Sportident Transport Case Insert

To better organize Sportident control stations in their transport cases, I designed and built a couple of wooden case inserts. These inserts allow 30 stations to fit in one case while each station has a fixed position that can also be labeled. This makes it very easy to see if any station is missing and if so, which station has disappeared.

This is what the case insert looks like on its own and when fitted into a transport case and equipped with 30 base stations.

The case insert.
The case insert.
The case insert and 30 SI base stations.
The case insert fitted in a case and filled with 30 SI base stations.

I made a drawing with dimensions of the insert. It can be found below in PNG, PDF and DWG format.

SI case insert drawing (PNG format).
SI case insert drawing (PNG format).

4 thoughts on “Sportident Transport Case Insert

  1. Thanks for that tip. I was not aware of it. Can sleeping stations really wake up if they are stored hole-to-hole? Or what is the issue? Increased power consumption due to one station contemplating the beacon signal from the next station? I do not think I have observed some bad effects of storing stations hole-to-hole, but I have not looked for it either.

  2. The PDF I linked above has been around since 2005 (updated to current SI design in 2015 according to PDF metadata).

    There are old rumours about really old 5.xx firmware having problems with stations “keeping each other awake” and thus having undesirably fast battery depletion. I’m not sure it would even have been visible, the LCD probably stayed off, but the “chip inserted?”-query of one station would have “woken” another station, which would have listened for a chip and then gone to sleep again, but even that listening would be more consumption than desired.

    My feeling is that especially with the new Air+ BC-modes, one would want to make sure the stations are stored according to the recommendations, and also switched off (with OFF-chip) before being put into storage (not just left to “go to sleep after active time ends), to make sure the stations are already in sleep mode and stay that way.

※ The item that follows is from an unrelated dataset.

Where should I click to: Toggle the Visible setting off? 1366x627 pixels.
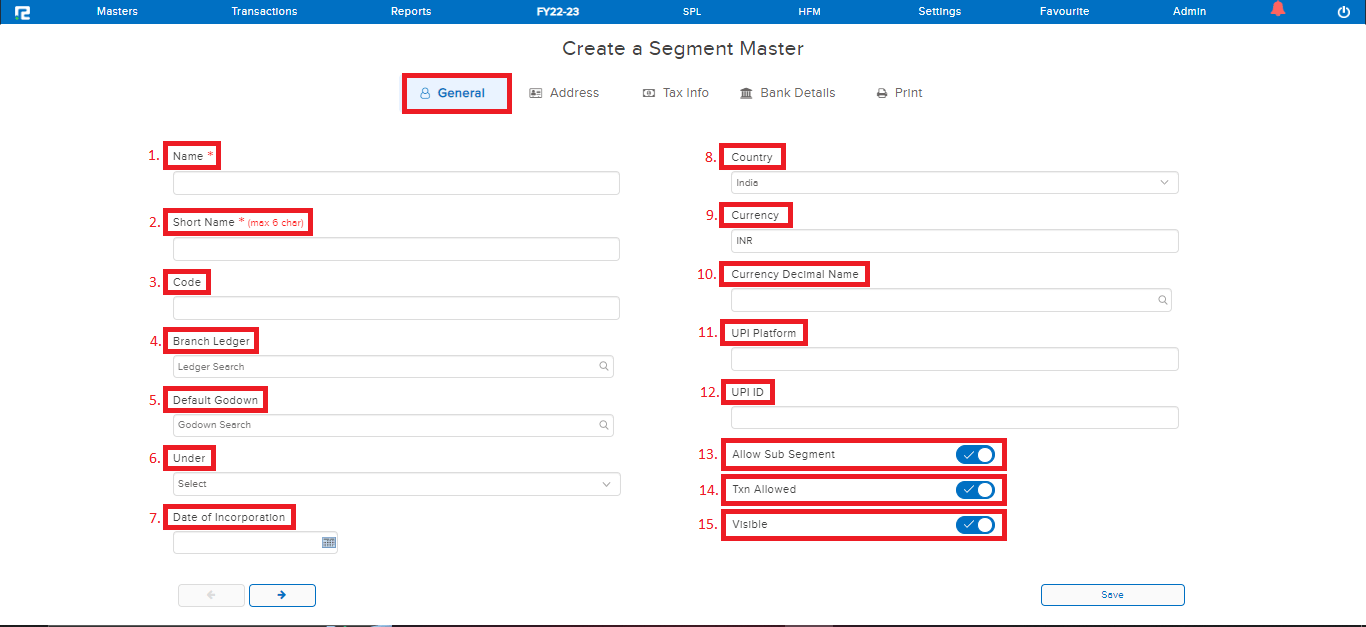[976, 524]
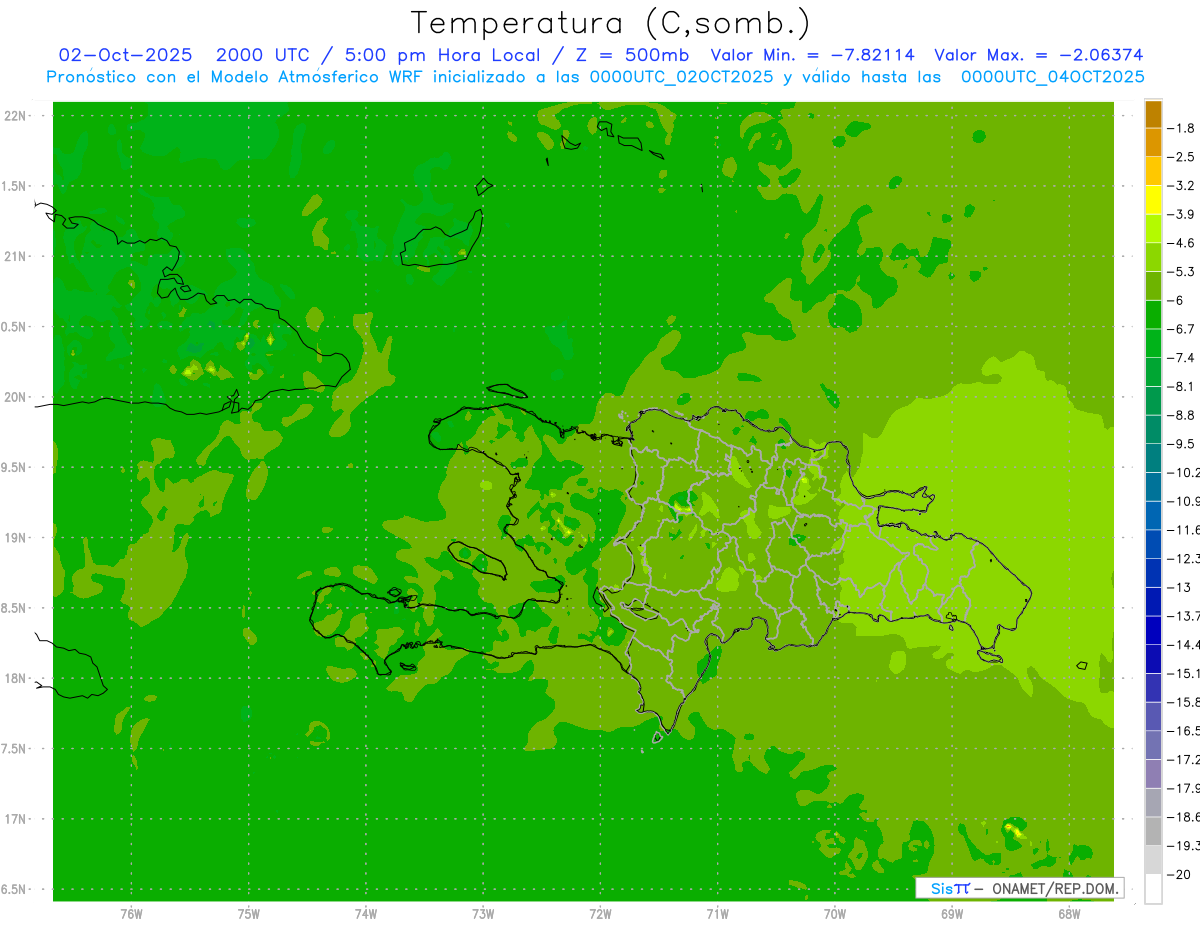Select the Valor Min. reading in header
The height and width of the screenshot is (927, 1200).
coord(812,55)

  3. Maybe I should do some experiments and measure the current consumption when a station is sleeping alone vs when it is sleeping close to another sleeping station. It would be good to quantify how bad it is to have stations next to each other since I think it will be quite a bit of work to inform all the users that they need to think of this.

    I do not see any plans to use Air+ in the near future for the normal orienteering events that these stations are typically used for, so that particular thing is not a concern for me.